Kymeta Demos Ka-Band Sat Downlink With Metametal Antenna
Technology promises smaller, lighter Earth terminals
April 26, 2013
Kymeta's software-enabled, metamaterials-based electronic beamforming antenna passed an important milestone this month when it was used to receive a Ka-band DBS video HD stream.
“This milestone is significant because it proves that our technology works in the real world environment outside of a laboratory, and that it holds promise of becoming a viable solution for satellite communications,” said Bob McCambridge, Kymeta's chief operating officer.
The antenna has an aperture size of 15- by 17-inches and is less than 0.5-inches thick. It’s powered by a USB cable and requires less than three Watts of power to drive the electronic beamforming antenna. The Ka-band direct-to-home satellite used for the test was not specified.

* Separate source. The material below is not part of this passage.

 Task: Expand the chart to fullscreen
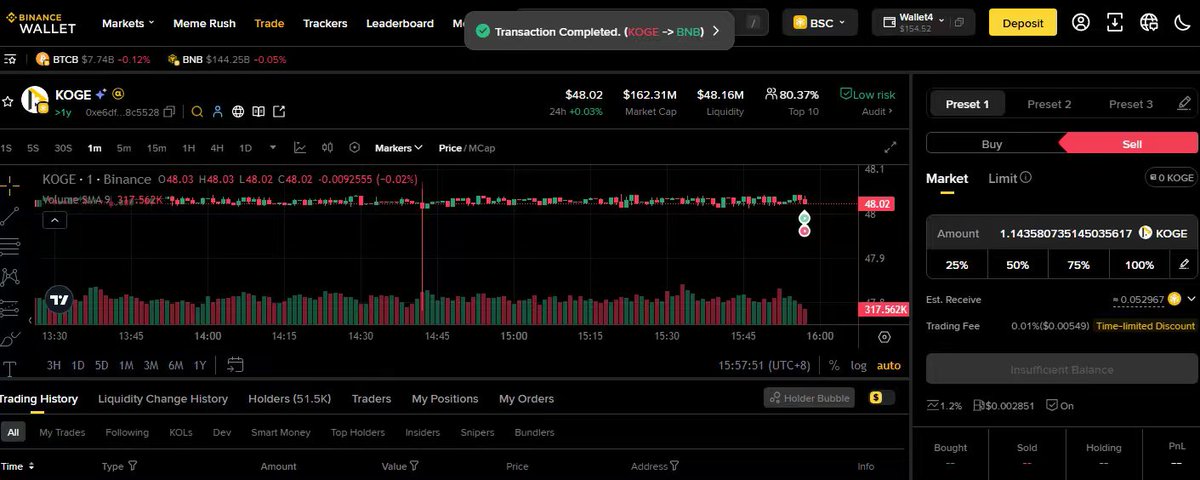890,148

“The fact that they have now successfully demonstrated Ka-band high-definition video reception from a DTH satellite is a strong indication of their potential in this fast-moving and innovative industry,” said Susan Irwin, president of Euroconsult's U.S. office.

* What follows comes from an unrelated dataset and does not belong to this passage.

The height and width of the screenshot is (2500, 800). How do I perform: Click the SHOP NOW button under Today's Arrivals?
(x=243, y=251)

The metamaterial antenna technology was developed by Dr. Nathan Kundtz, co-founder and chief technology officer of Kymeta. The technology allows the metamaterials to be created on a PCB-like surface, creating an antenna that is flat, light and can be mass-produced using existing manufacturing techniques.
“Closing a link with a satellite is a difficult challenge with any new technology,” said Kundtz. “You need a high performing antenna to get the job done. The efficiency has to be high. The polarization fidelity has to be good. At the end of the day it just has to work; there’s nowhere to hide. I am proud of our team of designers and engineers, and am excited to see our company moving forward at full throttle.”
Now that reception has been demonstrated, look for the next milestone to be a demonstration a two-way link with a Ka-band satellite. CEO Vern Fotheringham noted Kymeta has entered into a development partnership with Inmarsat and is talking with partners across numerous industries about potential applications of its technology.
“We stand ready to partner with the satellite industry to maximize the revolutionary potential of Kymeta’s technology,” said Fotheringham.